Physical Gold Securities are limited recourse debt obligations of ETFS Metal Securities Limited. These secured, undated, zero-coupon notes entitle holders to payment in cash (USD) in an amount equal to the per security entitlement to gold (published daily on ETF Securities’ Web site) upon redemption. These securities are backed by physical gold. HSBC is the current custodian of the company’s bullion, which is vaulted in London. Because gold does not generate cash income to defray any expenses or commissions incurred by the securities, these levies will gradually reduce the amount of physical gold held per security over the long term. Unlike some competing products (including ETFS Gold Bullion Securities) ETFS Physical gold does not allow investors to redeem their securities for physical gold. Physical redemption is limited to authorised participants and market makers.
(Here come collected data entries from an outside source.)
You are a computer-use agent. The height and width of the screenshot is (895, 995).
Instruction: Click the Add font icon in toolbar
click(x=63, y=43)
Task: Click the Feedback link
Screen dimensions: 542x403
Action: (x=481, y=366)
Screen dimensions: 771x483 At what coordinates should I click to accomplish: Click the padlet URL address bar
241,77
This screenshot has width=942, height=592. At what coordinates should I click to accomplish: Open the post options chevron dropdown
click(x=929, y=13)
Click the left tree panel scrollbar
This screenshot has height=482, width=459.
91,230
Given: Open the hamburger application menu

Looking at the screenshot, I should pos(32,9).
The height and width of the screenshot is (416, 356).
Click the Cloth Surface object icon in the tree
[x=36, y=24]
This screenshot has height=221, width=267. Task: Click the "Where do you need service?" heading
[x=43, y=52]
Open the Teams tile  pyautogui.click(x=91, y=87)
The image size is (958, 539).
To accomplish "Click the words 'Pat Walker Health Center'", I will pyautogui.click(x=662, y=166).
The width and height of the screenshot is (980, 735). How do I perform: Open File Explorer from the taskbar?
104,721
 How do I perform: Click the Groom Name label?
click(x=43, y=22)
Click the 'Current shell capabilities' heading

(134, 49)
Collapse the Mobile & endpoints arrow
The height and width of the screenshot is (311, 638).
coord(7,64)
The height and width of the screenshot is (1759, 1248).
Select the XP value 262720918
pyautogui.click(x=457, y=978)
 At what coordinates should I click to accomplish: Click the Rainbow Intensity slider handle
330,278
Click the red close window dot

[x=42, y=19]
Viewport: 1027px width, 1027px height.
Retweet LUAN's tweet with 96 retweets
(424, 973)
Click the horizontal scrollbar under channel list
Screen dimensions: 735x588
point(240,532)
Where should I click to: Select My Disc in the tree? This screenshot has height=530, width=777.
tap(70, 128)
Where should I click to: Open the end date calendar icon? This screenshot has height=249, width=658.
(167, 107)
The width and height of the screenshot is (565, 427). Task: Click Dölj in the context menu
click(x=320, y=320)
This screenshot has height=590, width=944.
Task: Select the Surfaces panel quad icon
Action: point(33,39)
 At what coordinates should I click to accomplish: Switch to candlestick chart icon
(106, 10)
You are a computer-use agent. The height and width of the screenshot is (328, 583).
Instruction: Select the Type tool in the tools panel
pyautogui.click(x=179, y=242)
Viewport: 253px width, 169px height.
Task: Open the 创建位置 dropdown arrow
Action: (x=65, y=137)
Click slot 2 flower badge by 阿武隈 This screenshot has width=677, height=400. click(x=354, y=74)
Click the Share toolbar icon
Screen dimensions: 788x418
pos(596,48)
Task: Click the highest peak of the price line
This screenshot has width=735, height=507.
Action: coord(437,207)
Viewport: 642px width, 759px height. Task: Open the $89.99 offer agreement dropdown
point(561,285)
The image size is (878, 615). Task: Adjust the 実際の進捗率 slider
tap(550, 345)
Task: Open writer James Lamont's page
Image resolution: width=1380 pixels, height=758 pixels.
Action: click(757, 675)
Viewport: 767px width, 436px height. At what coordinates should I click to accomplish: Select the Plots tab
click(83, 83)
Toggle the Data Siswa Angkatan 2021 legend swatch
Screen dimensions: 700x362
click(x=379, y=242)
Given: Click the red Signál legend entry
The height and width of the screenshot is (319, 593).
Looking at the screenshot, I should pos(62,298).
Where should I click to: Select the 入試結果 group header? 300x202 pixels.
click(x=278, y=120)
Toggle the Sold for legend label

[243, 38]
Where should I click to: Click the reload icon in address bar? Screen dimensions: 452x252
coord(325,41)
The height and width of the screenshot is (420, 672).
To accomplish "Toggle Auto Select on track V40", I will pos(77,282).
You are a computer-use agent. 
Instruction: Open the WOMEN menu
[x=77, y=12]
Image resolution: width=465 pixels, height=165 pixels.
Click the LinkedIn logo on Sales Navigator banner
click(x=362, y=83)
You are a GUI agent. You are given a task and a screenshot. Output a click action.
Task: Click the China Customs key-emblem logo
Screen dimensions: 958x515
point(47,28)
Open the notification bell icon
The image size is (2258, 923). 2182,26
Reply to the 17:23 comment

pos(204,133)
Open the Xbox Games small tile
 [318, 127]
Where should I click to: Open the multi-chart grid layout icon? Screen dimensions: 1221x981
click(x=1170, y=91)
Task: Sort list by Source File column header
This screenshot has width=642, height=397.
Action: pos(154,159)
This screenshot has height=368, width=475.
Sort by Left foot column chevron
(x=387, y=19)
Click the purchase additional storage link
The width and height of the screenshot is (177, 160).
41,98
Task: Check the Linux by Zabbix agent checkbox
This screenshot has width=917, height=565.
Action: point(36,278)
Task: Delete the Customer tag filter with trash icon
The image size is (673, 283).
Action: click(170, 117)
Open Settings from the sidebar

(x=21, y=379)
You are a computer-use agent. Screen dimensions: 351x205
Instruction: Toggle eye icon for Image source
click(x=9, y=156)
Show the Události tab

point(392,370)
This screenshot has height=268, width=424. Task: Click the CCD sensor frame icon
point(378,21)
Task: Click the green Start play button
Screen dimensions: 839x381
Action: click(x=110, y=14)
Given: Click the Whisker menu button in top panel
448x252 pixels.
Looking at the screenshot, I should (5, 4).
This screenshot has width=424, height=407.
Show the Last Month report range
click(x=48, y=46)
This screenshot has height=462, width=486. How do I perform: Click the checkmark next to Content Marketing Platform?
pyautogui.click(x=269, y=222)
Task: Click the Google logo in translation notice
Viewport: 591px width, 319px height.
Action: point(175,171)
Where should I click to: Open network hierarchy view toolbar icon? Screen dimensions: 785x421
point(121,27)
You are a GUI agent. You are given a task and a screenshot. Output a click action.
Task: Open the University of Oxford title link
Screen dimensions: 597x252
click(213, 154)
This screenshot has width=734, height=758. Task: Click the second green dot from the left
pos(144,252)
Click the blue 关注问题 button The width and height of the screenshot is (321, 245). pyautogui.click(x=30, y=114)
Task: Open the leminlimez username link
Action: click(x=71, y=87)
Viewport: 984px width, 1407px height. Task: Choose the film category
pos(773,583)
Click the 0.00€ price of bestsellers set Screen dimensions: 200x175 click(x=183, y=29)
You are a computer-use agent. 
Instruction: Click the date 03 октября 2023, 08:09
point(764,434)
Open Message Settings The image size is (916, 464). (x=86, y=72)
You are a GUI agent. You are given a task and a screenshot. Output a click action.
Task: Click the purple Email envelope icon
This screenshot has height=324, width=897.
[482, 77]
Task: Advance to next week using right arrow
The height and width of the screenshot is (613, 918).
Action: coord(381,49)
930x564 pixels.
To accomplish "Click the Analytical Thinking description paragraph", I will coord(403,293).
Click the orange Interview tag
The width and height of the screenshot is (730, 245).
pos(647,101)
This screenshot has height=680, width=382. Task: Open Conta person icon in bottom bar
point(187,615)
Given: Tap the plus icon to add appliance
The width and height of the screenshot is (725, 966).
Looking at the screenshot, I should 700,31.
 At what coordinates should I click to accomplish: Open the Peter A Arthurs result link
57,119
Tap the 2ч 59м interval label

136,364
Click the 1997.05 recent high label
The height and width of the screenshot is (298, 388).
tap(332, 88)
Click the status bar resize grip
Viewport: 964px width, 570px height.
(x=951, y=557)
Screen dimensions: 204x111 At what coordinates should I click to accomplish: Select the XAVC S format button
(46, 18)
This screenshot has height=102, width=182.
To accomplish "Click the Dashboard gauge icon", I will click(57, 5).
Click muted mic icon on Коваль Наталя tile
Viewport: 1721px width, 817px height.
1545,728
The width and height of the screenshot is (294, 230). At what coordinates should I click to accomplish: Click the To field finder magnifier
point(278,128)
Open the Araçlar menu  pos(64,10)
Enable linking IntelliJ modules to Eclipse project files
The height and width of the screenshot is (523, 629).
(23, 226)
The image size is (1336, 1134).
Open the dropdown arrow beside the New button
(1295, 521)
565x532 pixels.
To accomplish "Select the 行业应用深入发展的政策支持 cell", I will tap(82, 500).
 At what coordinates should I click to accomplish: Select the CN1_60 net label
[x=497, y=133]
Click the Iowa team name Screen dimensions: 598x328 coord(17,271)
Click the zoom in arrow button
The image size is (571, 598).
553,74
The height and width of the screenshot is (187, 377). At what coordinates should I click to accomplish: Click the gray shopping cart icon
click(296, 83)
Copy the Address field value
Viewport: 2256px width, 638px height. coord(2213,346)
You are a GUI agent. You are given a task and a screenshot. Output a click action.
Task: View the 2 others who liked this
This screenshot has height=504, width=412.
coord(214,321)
The ETC levies an annual expense ratio of 0.39%. This product is most liquid on its home exchange--the London Stock Exchange--but secondary listings on the Deutsche Borse, Euronext Paris, Borsa Italiana (each of which is denominated in euros), and the Tokyo Stock Exchange (denominated in yen) are all fairly liquid as well.
Gold ETPs are an alternative to a direct investment in physical gold. Relative to owning bullion or coins outright, gold ETPs offer the benefits of lower carrying costs (in most cases) and superior liquidity.
There is a broad menu of physical gold ETPs. In our opinion, TER and custody and storage fees (in aggregate, carrying costs) are key differentiating factors for physical metals funds--with lower TERs and fees obviously being better. Given the nature of these funds, carrying costs are the chief source of tracking difference relative to the spot price movements of the metal, and thus the primary determinant of relative performance amongst competing products.
In the case of all physical gold ETPs--with the notable exception of Xetra Gold--the TER is inclusive of all custody and storage fees.
In the case of the Physical Gold Securities (PGS), its TER of 0.39% puts it near the back of the pack from an expense ratio perspective, inline with the ZKB Gold ETF (which also has a TER of 0.39%) but behind competitive offerings from the likes of Source, RBS (whose physical gold ETCs have TERs of 0.29%), and iShares (0.25%). PGS ETC is very liquid on the secondary market--especially on the London Stock Exchange. The benefits of higher liquidity--as measured by average secondary market trading volumes--in larger gold ETCs like PGS may defray their relatively larger price tags for those looking to actively trade their gold position.